● Records for the task
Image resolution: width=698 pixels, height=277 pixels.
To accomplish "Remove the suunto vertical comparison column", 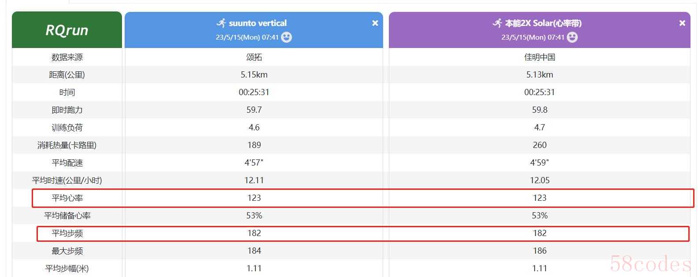I will tap(375, 23).

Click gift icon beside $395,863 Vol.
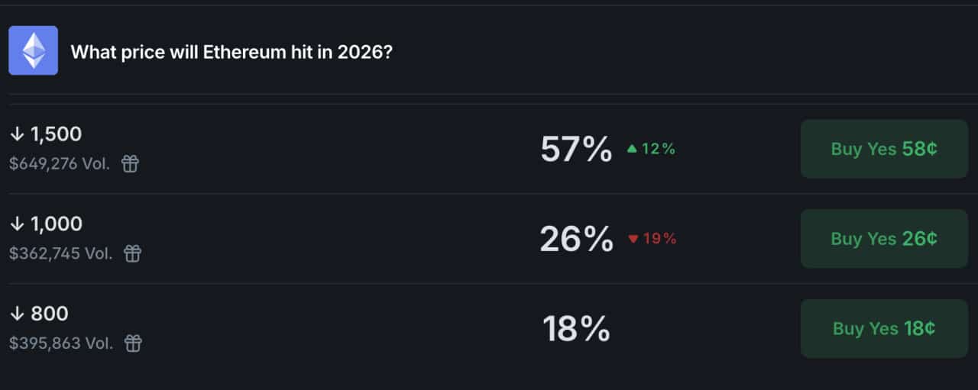coord(133,343)
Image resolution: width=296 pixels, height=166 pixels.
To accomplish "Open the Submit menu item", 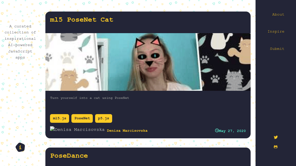I will pos(277,49).
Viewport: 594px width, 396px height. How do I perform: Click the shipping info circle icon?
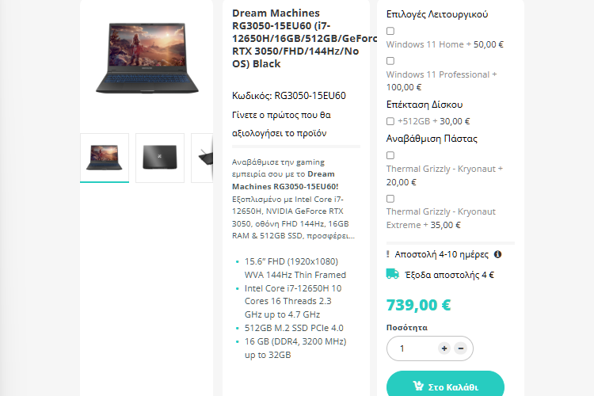point(497,254)
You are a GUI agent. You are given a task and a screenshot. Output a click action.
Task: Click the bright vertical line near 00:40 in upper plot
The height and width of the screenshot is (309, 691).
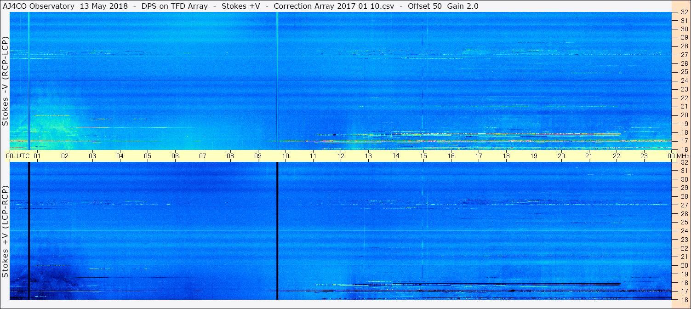point(29,81)
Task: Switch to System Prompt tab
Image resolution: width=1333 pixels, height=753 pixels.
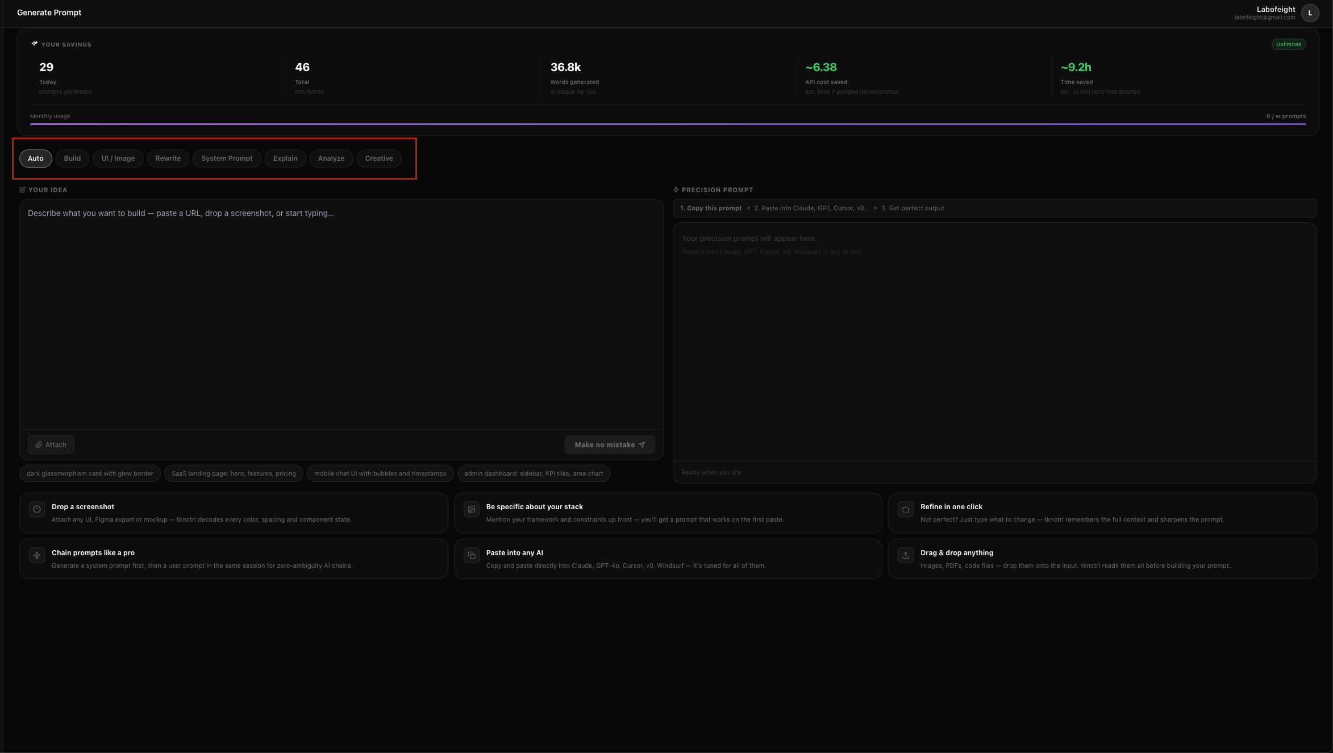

● Work to do
Render the lines of the material from the one containing "Viewport: 594px width, 396px" through the end, inclusive, as a Markdown table with columns "Row" and "Text", omitting blank lines and the pictures.

● Response to this task
| Row | Text |
|---|---|
| 1 | Viewport: 594px width, 396px height. How do I perform: Click the shipping info circle icon? |
| 2 | point(497,254) |
| 3 | You are a GUI agent. You are given a task and a screenshot. Output a click action. |
| 4 | Task: Click the bright vertical line near 00:40 in upper plot |
| 5 | The height and width of the screenshot is (309, 691). |
| 6 | point(29,81) |
| 7 | Task: Switch to System Prompt tab |
| 8 | Image resolution: width=1333 pixels, height=753 pixels. |